SELECTED PASSAGE:
■ ■ ■ ■
04 Mar 2026
Planet Debian
Sean Whitton: Southern Biscuits with British ingredients

I miss the US more and more, and have recently been trying to perfect Southern Biscuits using British ingredients. It took me eight or nine tries before I was consistently getting good results. Here is my recipe.
Ingredients
- 190g plain flour
- 60g strong white bread flour
- 4 tsp baking powder
- ¼ tsp bicarbonate of soda
- 1 tsp cream of tartar (optional)
- 1 tsp salt
- 100g unsalted butter
- 180ml buttermilk, chilled
- If your buttermilk is thicker than the consistency of ordinary milk, you'll need around 200ml.
- extra buttermilk for brushing
Method
- Slice and then chill the butter in the freezer for at least fifteen minutes.
- Preheat oven to 220°C with the fan turned off.
- Twice sieve together the flours, leaveners and salt. Some salt may not go through the sieve; just tip it back into the bowl.
■ ■ ■ ■
INFORMATION PROVIDED:
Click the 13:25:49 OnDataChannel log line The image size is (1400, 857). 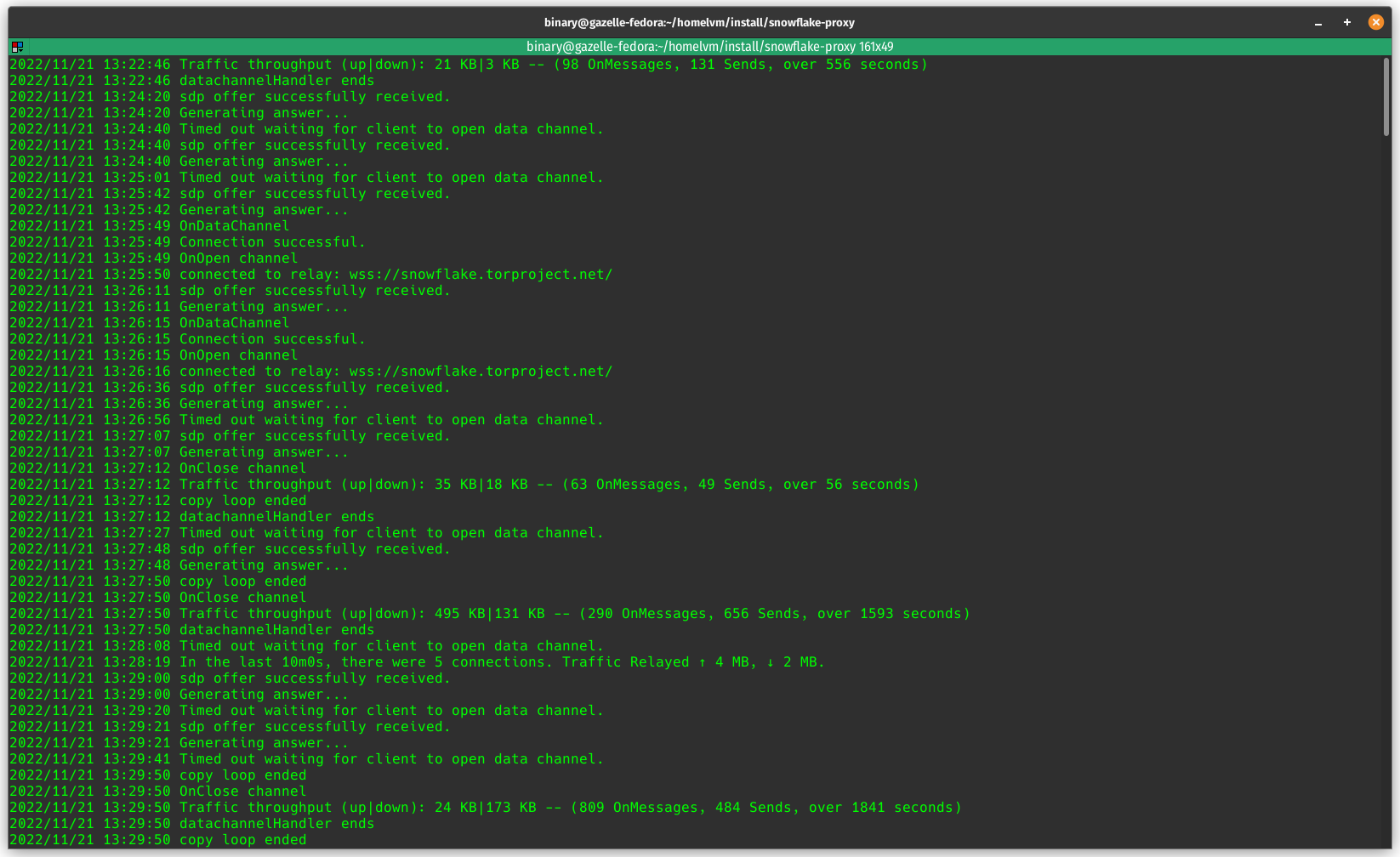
■ ■ ■ ■
STATED GOAL 1: In the biscuit recipe, at what temperature and fan setting should the oven be preheated?
STATED GOAL 2: Rewrite the part of the biscuit recipe that opens with the words "04 Mar 2026" and closes with "of tartar (optional)", putting "all-purpose flour" in place of "plain flour".

FINISHED ANSWER 1: 220°C with the fan turned off.

FINISHED ANSWER 2:
04 Mar 2026
Planet Debian
Sean Whitton: Southern Biscuits with British ingredients

I miss the US more and more, and have recently been trying to perfect Southern Biscuits using British ingredients. It took me eight or nine tries before I was consistently getting good results. Here is my recipe.
Ingredients
- 190g all-purpose flour
- 60g strong white bread flour
- 4 tsp baking powder
- ¼ tsp bicarbonate of soda
- 1 tsp cream of tartar (optional)